Where as Tim's 40 to 80 million annual take home or the 400K+ annual of other exectutives at Apple are presumably not reflected at all in the cost of Apple products we purchase. Its just the hourly workers that work retail that are the problem. If you are concerned about the bottom line, ask Tim to take 1 million off his pay annualy and give it to everyone who is an employee at an Apple store and then every store member can have a decent payrise with no impact on the customer.
Score: 13 Votes (Like | Disagree)
NT1440 Avatar
8 months ago

Start your own company, hire thousands, pay people $50/hr and show these companies how it should be done.
Human dignity is more important to me than the religious adherence to an exploitative economic model.

That’s all you guys need to know about my thoughts, before I get yet another warning from the mods for responding to topics brought up that are “political” in nature.

I’m going back to work, have fun guys.
Score: 10 Votes (Like | Disagree)
WarmWinterHat Avatar
8 months ago

Artificially inflated wages hurt as many people as they help. Witness the number of restaurants shutting down in some states due to an increased minimum wage and the ones still in business forced to raise their prices to cover for it.

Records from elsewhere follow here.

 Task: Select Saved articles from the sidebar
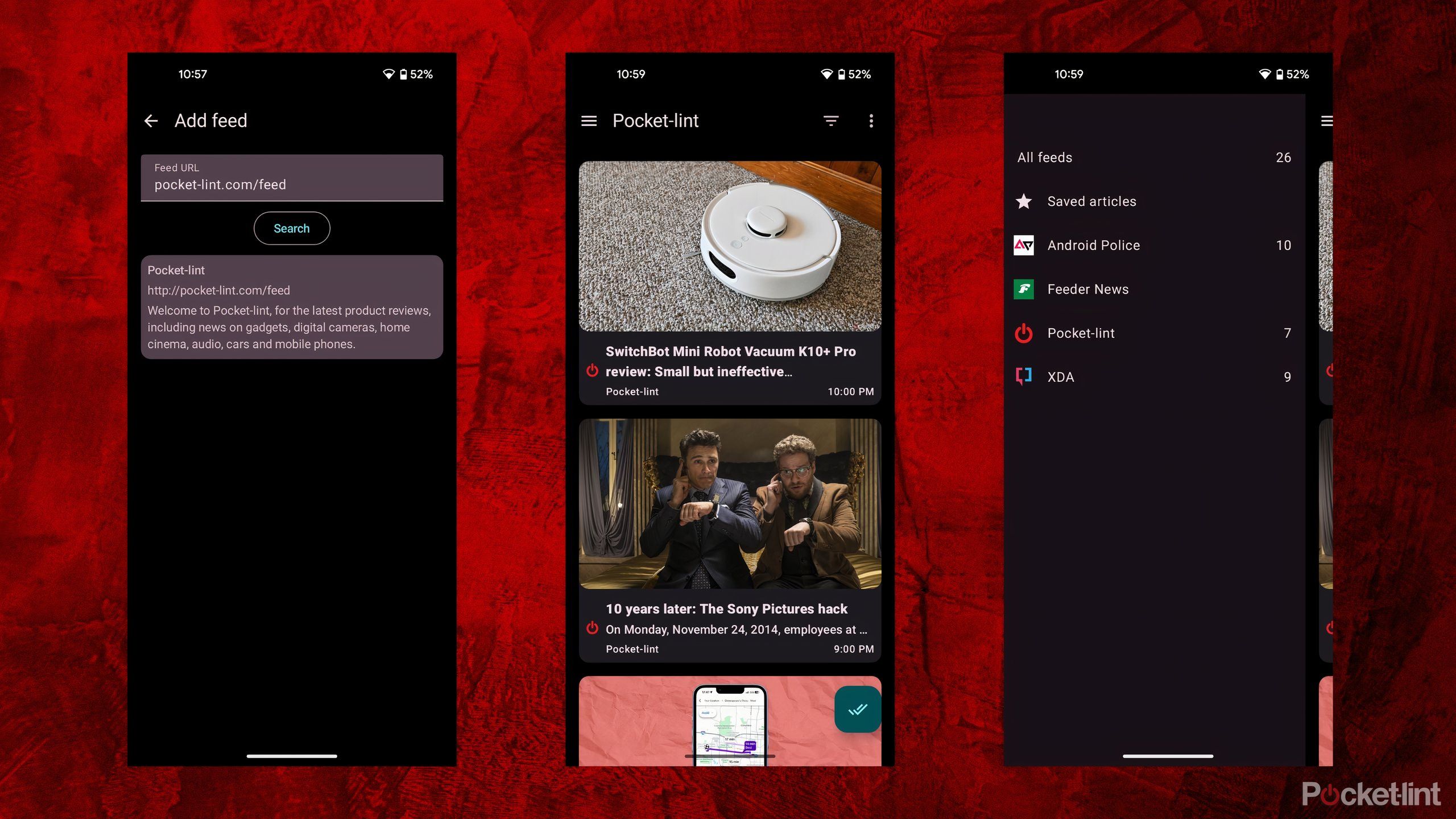1092,201
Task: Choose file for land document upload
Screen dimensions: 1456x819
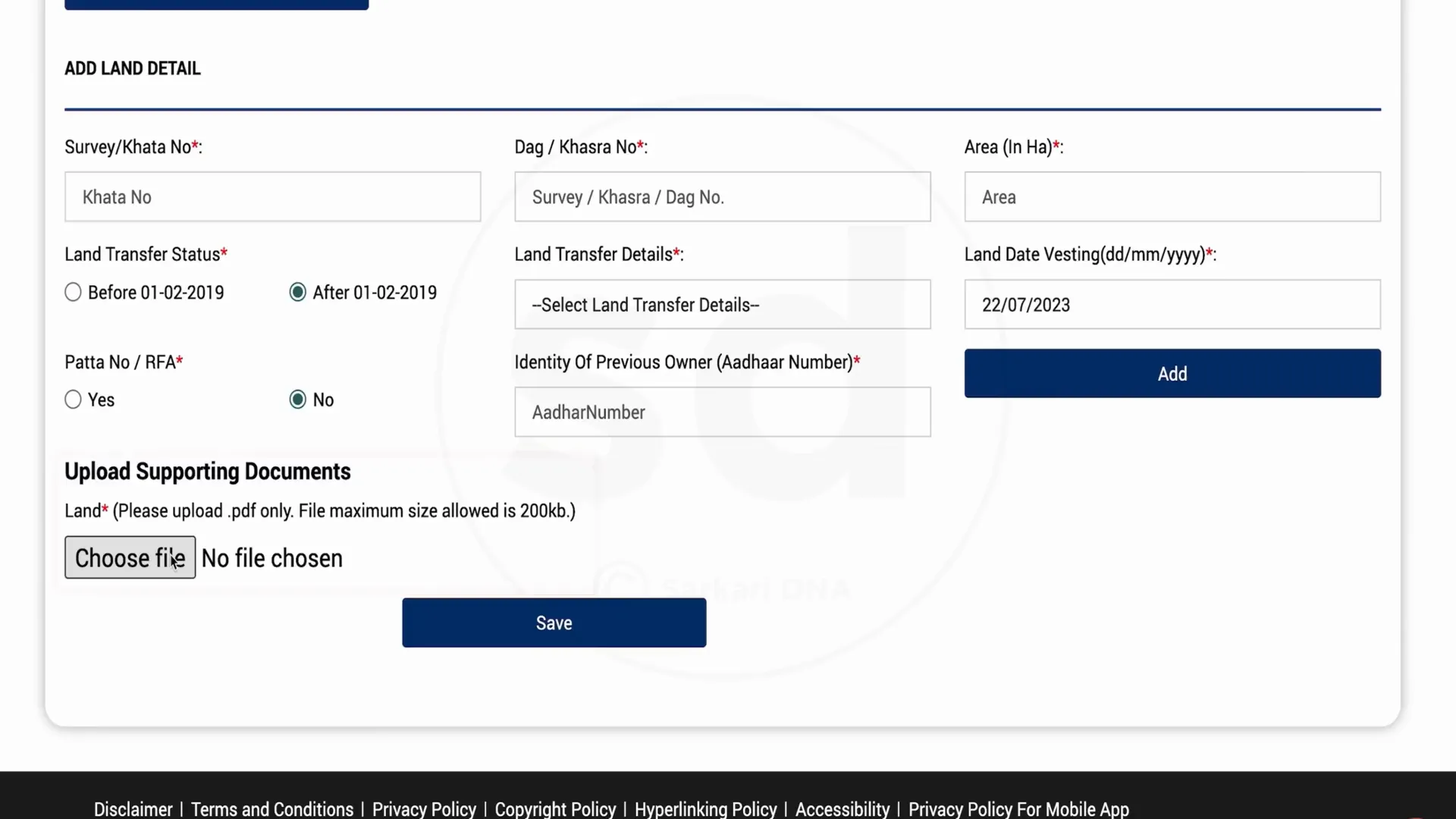Action: [129, 557]
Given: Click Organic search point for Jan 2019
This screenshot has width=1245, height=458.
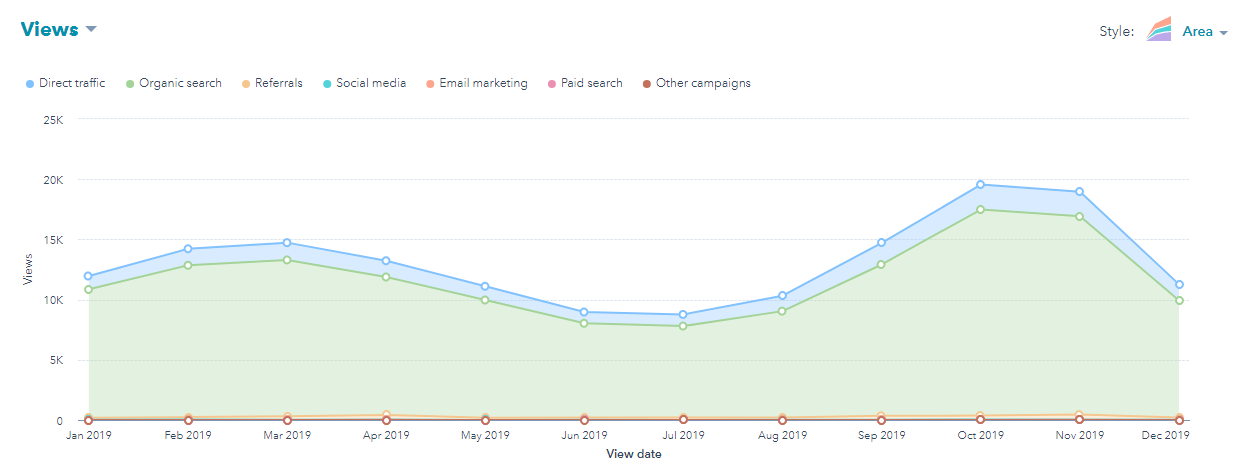Looking at the screenshot, I should click(89, 290).
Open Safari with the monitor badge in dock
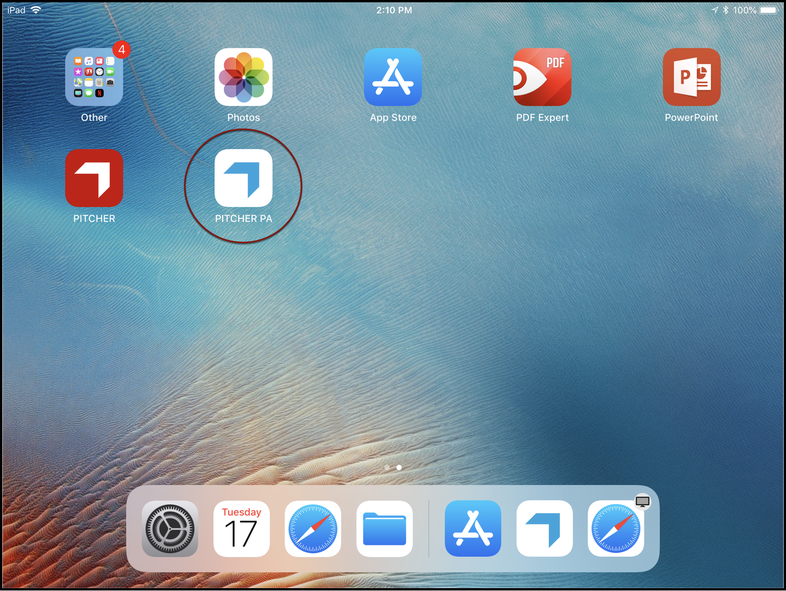 [x=616, y=529]
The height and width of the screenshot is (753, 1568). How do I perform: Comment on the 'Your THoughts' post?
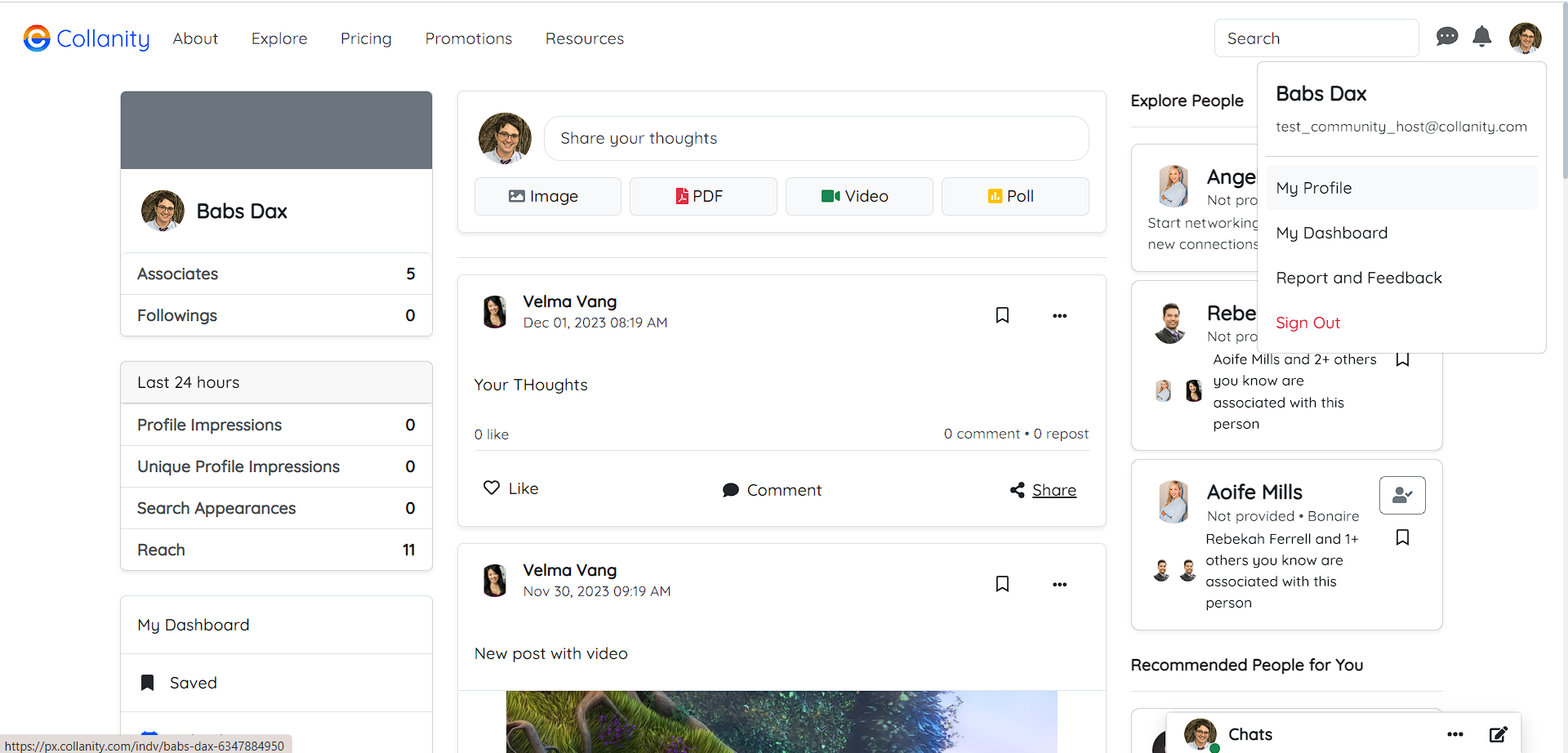coord(772,490)
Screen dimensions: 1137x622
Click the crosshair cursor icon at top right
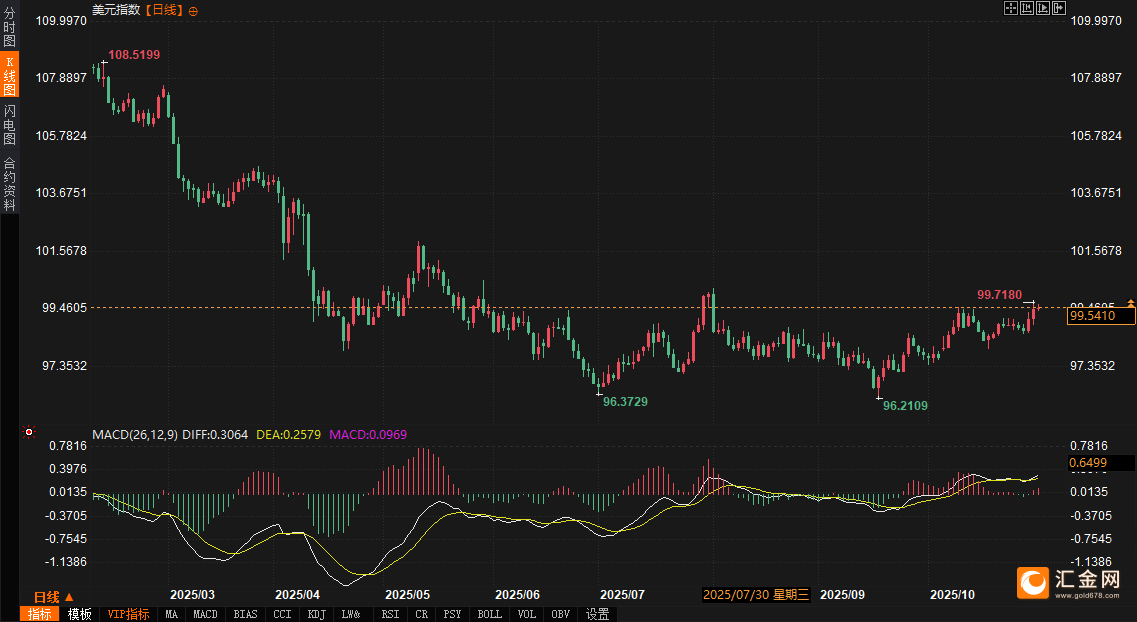pyautogui.click(x=1010, y=8)

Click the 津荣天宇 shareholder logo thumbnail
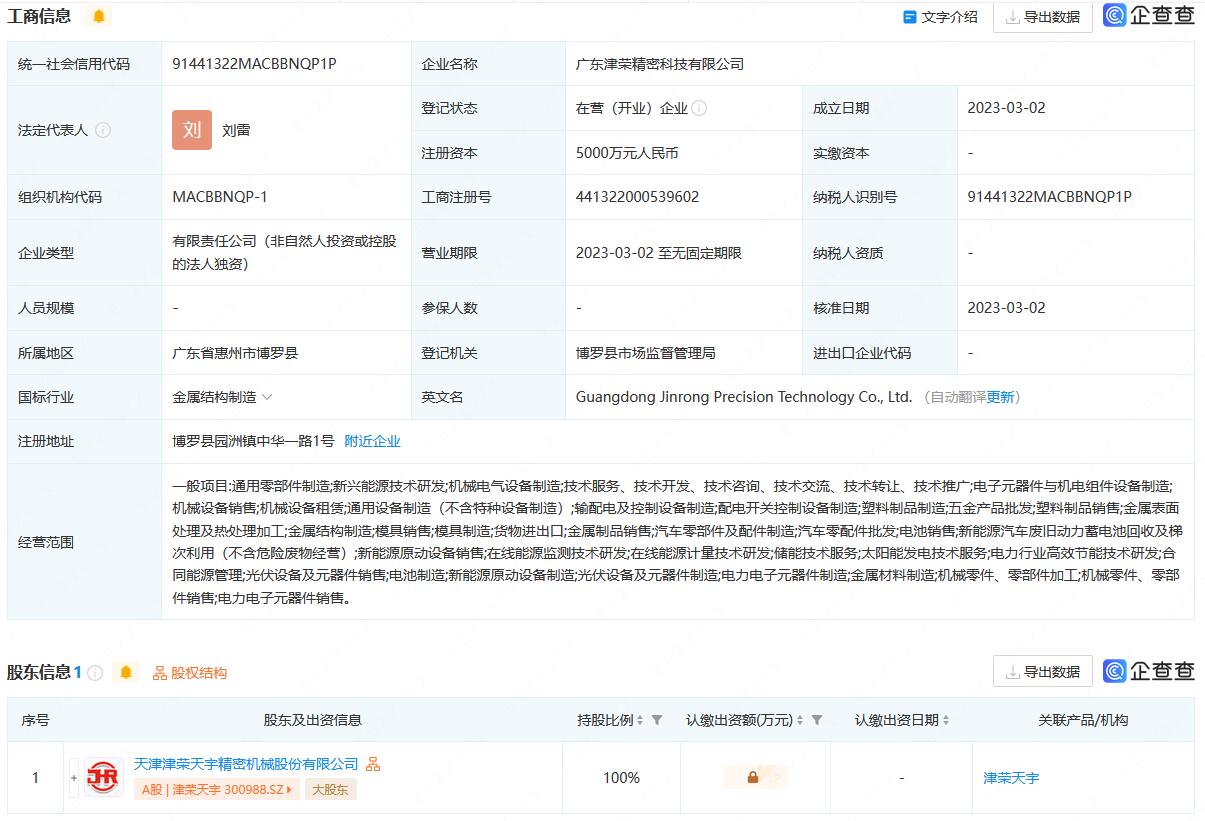(x=104, y=777)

The costs are always passed on to customers. It sucks for people with the low wages but just wait until AI really starts eliminating jobs in the not-too-distant future - people will really have something to complain about.
If a business can't afford to pay a decent wage, they are a bad business idea and deserve to fail; restaurants included. Wages are being artificially deflated, not inflated, for the shareholders. I'm a shareholder, and still think it's crap.

As for AI, there are going to ton of negative business repercussions when they realize that AI doesn't do 4/5 of what was promised by the likes of silicon-valley grifters such as Sam Altman.
Score: 10 Votes (Like | Disagree)
peneaux Avatar
8 months ago
I worked for a union before. It’s great when you’re starting and you don’t have much experience. But after you get some to show in your resume, you can negotiate yourself and go to where you’re more valued.

After I left the union, I got a 35% pay upgrade. Less BS from the union too.

For the young ones; don’t leave your job before finding another. Now and then look for options. It’s better to negotiate another job when you are still employed.

I do OnlyFans on the side but curvy trans girls don’t have that much demand these days.
Score: 8 Votes (Like | Disagree)
NT1440 Avatar
8 months ago

This!

Walk into a Home Depot or Lowe's, at least near me, and you will find ZERO manned checkout lanes! Every lane was closed and only the self-checkouts were open with a single employee watching the 6 self-checkouts. Convenience stores and supermarkets are mirroring this experience.

You can price your job right out of existence.
Yes, it’s the low wages workers who forced that, not TWO decades of an industry (retail automations) doing everything possible to sell their products promising to minimize headcount and maximize profits.

Some of you people keep pointing at the natural results of capitalism as somehow indicative of *workers* overstepping. I truly don’t get it.

Always blame the workers, ignore the $54 trillion wealth transfer happening under your feet since the last great theft (we call that recession).